Before Adapter, when performing vanilla fine-tuning, a modification is made to the top layer of the network because the label spaces and losses for the upstream and downstream tasks differ. Now, Adapter modules perform more general architectural modifications to re-purpose a pretrained network for a downstream task: it injects new layers into the original network.

In standard fine-tuning, the new top-layer and the original weights are co-trained. In contrast, in Adapter tuning, the parameters of the original network are frozen and therefore may be shared by many tasks.

Left: We add the adapter module twice to each Transformer layer: after the projection following multiheaded attention and after the two feed-forward layers.

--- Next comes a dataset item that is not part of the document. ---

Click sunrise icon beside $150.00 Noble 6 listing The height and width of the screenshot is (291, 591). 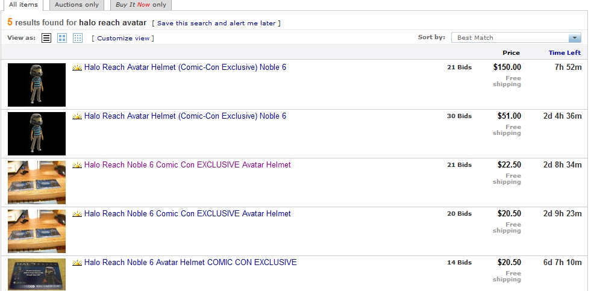77,68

Right: The adapter consists of a bottleneck which contains few parameters relative to the attention and feedforward layers in the original model. The adapter also contains a skip-connection. During adapter tuning, the green layers are trained on the downstream data, this includes the adapter, the layer normalization parameters, and the final classification layer

Therefore, we can denote the Adapter layer as:

y = B(σ(Ax)) + x

Define bottleneck dimension r (to be consistent with LoRA, in the original Adapter paper, this was m), so $A \in \R^{r \times d}, B \in \R^{d \times r}$. Including biases, we add a total 2dr + d + r parameters with r ≪ d.

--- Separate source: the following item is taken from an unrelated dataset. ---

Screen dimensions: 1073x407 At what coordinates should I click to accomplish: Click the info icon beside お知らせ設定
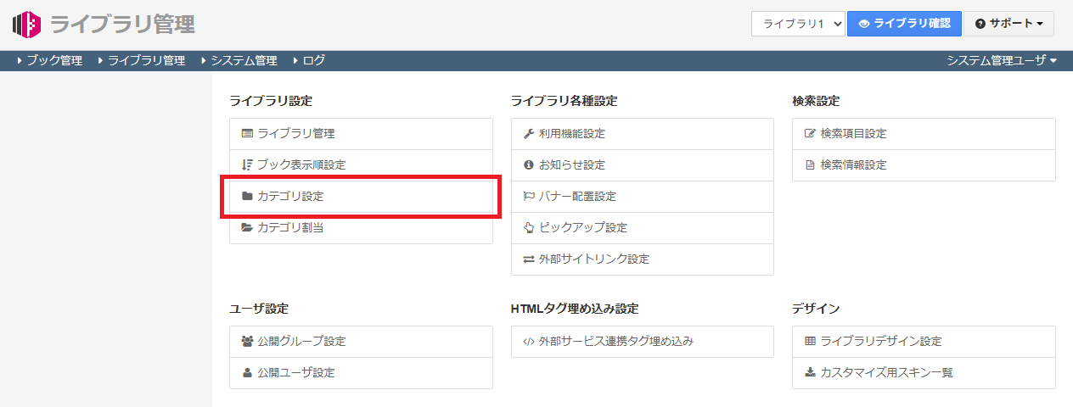pos(528,165)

In initialization, we initialize the adapters to a near-identity function, so original network is unaffected when training starts.

Adapter achieves similar results with only 1% needed parameters as compared to full fine-tuning.

LoRA: Low-Rank Adaptation of LLM

Before LoRA, SOTA techniques have some drawbacks:

Adapter Layers Introduce Inference Latency: Adapter layers have few parameters, but “large neural networks rely on hardware parallelism to keep the latency low, and adapter layers have to be processed sequentially. This makes a difference in the online inference setting where the batch size is typically as small as one.” I actually don’t understand how to parallelize an LLM inference even if without Adapter
Directly Optimizing the Prompt is Hard: Prompt tuning and prefix tuning both require adding a prefix (to either the input vector or to the hidden vector in middle). In this way, it “reduces the sequence length available to process a downstream task, which we suspect makes tuning the prompt less performant compared to other methods.” Its performance changes non-monotonically in trainable parameters, too. So it’s hard to optimize.

LoRA’s architecture is simply a matrix multiplication - Adapter without non-linearity or skip connection. So instead of y = B(σ(Ax)) + x, we do Δy = BAx. There is one fundamental difference though: Adapter is an extra layer added into the original network, but LoRA is a layer added along side with the original network. That’s why I have a delta in LoRA’s formula.

In fact, LoRA was specifically designed for low-rank matrix multiplication decomposition, note for any pretrained weight $W_0 \in \R^{d \times k}$ with y = W₀x and we want to update this weight matrix in fine-tuning: W = W₀ + ΔW, we define ΔW = BA, so W = W₀ + BA. This simple design yields a unimaginable good result: note matrix BA is also of dimension $\R^{d \times k}$. Therefore, we can directly add this result matrix to the original matrix and inferencing with LoRA, when we add this matrix in, gives us no additional inference latency.

Similar to Adapter, LoRA uses a random Gaussian initialization for A and zero for B, so ΔWx = BAx is zero at the beginning of training and W = W₀ + ΔW yields the same result (identity) as before.

Thanks to the matrix decomposition nature, we can apply LoRA to any matrix multiplication in principle. However, we found that in transformers, imagine if we have 8 ranks to distribute, when r(W_q) = r(W_v) = 4 or r(W_q) = r(W_k) = r(W_v) = r(W_o) = 2 gives best result. The author also found that the fine-tune matrix actually has a very low rank, so in practice even if we set r = 1 can give good enough results. Go to Section 7 for more interesting experiments they conducted.